* EXERCISE PASSAGE *
I am against this lawsuit based on the Constitution.
Why should people with lower income pay less in tax?
Hi, Rohr. You’re great as usual.
[…]
Porter, one of my very favorite comic strips is Zippy by Bill Griffith. Zippy the Pinhead spins non sequitur after non sequitur. Most of the various comments on various threads by Jason parallel Zippy non sequiturs. Unfortunately, Jason’s non sequiturs lack the satire, bite and humor of Zippy’s non sequiturs.
“Why should people with lower income pay less in tax?”
Jason almost provokes a good distraction here… but this post doesn’t touch on the regressive/progressive taxation argument. Now I’ll cut Jason some slack here: sometimes I get so embroiled in ongoing arguments that I skim through the comment section and forget which post and which argument I’m responding to. Jason, for the discussion of why progressive tax rates are superior to regressive systems, see Senator Thune’s defense of progressivity, something similar from a Meade County commissioner, my quick blip last week on KSOO, and the general principle that we often discuss here that taking 7% of a poor man’s income has a much larger impact on his overall utility and quality of life than taking 7% of a rich man’s income…
…none of which gets Marty Jackley out of the contradiction jams identified in this article:
Come on, Jason: this is clearly a debatable issue. Why not engage on the article presented instead of trying to distract us from Jackley’s contradictions (on which you hint at agreeing with us in your unfleshed-out comment about opposition on Constitutional grounds. States’ rights? what?)?

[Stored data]

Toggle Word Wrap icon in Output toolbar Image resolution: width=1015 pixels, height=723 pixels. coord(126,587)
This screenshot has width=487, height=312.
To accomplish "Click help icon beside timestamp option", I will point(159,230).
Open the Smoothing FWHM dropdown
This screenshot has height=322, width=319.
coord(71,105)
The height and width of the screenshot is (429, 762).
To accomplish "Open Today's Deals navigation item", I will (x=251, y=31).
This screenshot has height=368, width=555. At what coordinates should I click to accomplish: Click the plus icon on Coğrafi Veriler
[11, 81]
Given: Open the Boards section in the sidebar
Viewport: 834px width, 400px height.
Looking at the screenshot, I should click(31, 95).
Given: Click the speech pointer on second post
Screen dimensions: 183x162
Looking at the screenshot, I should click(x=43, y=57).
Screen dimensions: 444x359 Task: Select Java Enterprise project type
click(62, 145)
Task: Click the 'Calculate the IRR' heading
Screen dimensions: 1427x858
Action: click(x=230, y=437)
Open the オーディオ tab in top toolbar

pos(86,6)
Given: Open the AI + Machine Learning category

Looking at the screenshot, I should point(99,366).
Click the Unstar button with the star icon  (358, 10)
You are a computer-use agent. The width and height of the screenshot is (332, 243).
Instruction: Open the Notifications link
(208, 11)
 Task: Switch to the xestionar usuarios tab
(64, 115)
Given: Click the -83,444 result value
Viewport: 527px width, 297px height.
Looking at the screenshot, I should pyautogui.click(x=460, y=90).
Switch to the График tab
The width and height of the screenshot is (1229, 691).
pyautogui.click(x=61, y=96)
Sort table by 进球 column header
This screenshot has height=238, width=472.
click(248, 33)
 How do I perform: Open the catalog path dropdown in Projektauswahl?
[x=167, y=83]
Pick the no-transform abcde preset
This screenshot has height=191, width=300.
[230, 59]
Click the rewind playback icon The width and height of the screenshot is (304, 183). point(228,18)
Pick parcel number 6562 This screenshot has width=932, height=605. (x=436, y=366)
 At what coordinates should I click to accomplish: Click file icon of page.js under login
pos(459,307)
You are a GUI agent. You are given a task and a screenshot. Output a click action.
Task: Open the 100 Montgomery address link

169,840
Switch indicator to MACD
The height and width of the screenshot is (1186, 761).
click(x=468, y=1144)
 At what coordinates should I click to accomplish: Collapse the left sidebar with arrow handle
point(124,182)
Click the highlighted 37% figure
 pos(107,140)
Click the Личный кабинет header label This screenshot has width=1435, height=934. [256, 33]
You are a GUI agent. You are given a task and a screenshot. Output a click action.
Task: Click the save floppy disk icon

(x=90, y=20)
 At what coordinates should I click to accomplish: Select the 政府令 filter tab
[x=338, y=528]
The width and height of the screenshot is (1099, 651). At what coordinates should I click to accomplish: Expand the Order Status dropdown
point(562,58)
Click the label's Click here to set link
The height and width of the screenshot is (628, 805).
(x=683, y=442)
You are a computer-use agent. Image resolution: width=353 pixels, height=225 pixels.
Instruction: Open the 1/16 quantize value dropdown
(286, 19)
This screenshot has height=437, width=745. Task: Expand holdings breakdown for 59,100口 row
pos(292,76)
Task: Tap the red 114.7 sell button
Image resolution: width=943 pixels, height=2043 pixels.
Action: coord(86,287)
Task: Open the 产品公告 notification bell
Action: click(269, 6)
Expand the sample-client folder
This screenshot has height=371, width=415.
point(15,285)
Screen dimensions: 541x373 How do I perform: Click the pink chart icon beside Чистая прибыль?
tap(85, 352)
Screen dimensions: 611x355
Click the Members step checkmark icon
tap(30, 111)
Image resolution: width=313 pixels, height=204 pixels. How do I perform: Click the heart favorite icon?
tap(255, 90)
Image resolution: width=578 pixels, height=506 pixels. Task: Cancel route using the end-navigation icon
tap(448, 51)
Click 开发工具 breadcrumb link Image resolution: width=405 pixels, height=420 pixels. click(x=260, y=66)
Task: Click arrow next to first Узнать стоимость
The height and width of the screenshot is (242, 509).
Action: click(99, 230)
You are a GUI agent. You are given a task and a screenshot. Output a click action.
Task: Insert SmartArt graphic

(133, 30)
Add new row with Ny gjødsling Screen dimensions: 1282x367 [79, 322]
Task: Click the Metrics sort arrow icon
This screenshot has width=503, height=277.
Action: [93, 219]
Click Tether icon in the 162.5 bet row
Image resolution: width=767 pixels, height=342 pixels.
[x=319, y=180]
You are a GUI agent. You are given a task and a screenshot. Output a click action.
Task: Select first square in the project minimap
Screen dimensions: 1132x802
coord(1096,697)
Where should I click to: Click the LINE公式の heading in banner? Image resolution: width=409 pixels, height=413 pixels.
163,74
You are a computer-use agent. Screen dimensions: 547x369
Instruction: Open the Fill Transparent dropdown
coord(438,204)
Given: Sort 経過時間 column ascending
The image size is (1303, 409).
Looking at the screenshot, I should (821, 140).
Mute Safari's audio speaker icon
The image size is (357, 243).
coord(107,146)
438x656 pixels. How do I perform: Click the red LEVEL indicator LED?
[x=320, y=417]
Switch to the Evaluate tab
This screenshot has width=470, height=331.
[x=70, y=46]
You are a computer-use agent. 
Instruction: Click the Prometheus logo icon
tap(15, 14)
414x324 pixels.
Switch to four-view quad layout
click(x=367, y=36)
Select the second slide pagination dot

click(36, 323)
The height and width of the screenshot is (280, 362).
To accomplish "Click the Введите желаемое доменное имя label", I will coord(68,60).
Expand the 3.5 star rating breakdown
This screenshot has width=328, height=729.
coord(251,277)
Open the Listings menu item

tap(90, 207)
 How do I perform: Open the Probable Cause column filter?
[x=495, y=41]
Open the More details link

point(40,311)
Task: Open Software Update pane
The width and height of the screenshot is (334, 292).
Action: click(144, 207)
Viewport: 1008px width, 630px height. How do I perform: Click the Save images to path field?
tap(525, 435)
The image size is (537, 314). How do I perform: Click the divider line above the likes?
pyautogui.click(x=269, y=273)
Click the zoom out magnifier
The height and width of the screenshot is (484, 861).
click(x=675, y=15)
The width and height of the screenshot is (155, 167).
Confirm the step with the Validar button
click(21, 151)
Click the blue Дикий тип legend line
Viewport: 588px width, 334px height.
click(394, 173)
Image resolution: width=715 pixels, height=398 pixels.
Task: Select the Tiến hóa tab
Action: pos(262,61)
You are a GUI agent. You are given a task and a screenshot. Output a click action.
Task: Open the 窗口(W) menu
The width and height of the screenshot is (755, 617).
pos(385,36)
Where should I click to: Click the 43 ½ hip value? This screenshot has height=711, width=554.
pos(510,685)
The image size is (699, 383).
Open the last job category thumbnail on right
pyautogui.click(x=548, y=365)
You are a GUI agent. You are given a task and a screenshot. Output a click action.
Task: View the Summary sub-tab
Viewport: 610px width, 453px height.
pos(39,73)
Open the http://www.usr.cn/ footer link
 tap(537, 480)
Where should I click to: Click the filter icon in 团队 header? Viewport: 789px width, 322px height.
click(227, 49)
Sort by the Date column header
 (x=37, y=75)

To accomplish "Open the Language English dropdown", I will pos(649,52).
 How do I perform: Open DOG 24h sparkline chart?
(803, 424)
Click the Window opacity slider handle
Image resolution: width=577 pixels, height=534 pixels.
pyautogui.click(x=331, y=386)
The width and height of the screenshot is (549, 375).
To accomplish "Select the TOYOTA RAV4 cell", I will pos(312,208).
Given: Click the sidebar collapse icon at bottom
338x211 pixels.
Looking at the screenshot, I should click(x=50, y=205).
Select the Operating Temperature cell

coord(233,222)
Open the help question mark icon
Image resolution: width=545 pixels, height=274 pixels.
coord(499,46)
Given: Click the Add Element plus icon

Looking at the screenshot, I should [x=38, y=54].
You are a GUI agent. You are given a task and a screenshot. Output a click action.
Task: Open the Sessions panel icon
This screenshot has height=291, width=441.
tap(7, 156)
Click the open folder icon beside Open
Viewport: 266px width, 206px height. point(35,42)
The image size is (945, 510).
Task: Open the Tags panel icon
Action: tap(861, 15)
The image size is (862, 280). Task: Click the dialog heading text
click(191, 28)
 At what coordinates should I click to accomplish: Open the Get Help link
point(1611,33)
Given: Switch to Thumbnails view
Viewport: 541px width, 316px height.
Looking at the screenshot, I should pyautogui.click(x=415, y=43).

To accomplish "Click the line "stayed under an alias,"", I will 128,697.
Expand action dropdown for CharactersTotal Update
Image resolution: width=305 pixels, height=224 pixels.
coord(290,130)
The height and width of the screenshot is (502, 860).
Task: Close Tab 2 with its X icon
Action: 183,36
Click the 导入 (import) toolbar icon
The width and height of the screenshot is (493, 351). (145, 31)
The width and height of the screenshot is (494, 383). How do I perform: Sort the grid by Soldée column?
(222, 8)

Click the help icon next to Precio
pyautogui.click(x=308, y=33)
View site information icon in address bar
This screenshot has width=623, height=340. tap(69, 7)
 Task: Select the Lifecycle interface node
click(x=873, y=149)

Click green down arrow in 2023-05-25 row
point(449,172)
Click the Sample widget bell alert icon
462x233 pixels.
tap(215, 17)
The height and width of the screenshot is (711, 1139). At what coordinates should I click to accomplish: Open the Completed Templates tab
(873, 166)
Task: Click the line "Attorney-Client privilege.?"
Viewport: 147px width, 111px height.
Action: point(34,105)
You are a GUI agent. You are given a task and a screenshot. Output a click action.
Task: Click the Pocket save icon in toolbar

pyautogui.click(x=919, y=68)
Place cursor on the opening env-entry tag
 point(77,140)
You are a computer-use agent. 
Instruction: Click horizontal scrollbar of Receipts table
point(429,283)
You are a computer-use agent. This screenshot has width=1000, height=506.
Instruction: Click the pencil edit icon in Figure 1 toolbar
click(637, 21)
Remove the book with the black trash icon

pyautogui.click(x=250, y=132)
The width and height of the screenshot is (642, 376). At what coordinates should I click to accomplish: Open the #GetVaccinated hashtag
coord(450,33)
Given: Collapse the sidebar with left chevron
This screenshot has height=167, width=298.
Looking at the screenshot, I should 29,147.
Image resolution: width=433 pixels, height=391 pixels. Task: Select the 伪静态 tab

* TASK GOAL *
Please extend the comment thread on the lawsuit and tax rates, picking up after its final comment.

* TASK OUTPUT *
Cat got your tongue, Jason? You just can’t debate the issue on it’s merits can you?
https://www.reuters.com/article/us-usa-court-taxes-preview/south-dakota-e-commerce-sale-tax-fight-reaches-u-s-supreme-court-idUSKBN1HM0G1
Never saw Jackley’s named mentioned once.
Jackley doesn’t need national press from the lawsuit right now; he’s playing to the home primary crowd.
BCB … I wrote a complaint to the DenverPost when they dropped Zippy the Pinhead, a few years ago. Loved that daily dose much more than anyone here seems to love Jason’s daily. He’s as misleading and distracting as the late great Free Press poster, Troy Jones. lol
(Porter, I was just thinking about Troy vs. Jason. Troy was far superior: I got much less of a sense from him that he was arguing just for the sake of argument and character assassination. Troy’s comments were more regularly on point and even instructive.)
Troy is sneaky.
As a pre-teen at the state fair I’d spend most of the day parked in front of the barkers. Sales people who would promise to give away something in order to draw a crowd to listen to their pitch. They fascinated me. I knew they were floating a con and the task was to figure out how. Most of what they said was true and insightful, which built trust. But, there was always a word that just didn’t fit in completely and that’s where the con was. It was a misdirection and a misrepresentation. True but not supporting the assertion. It was paralogizing.
To me, that’s what a heated discussion with Troy is similar to. You know he’s conning you but you need to think, to figure out how.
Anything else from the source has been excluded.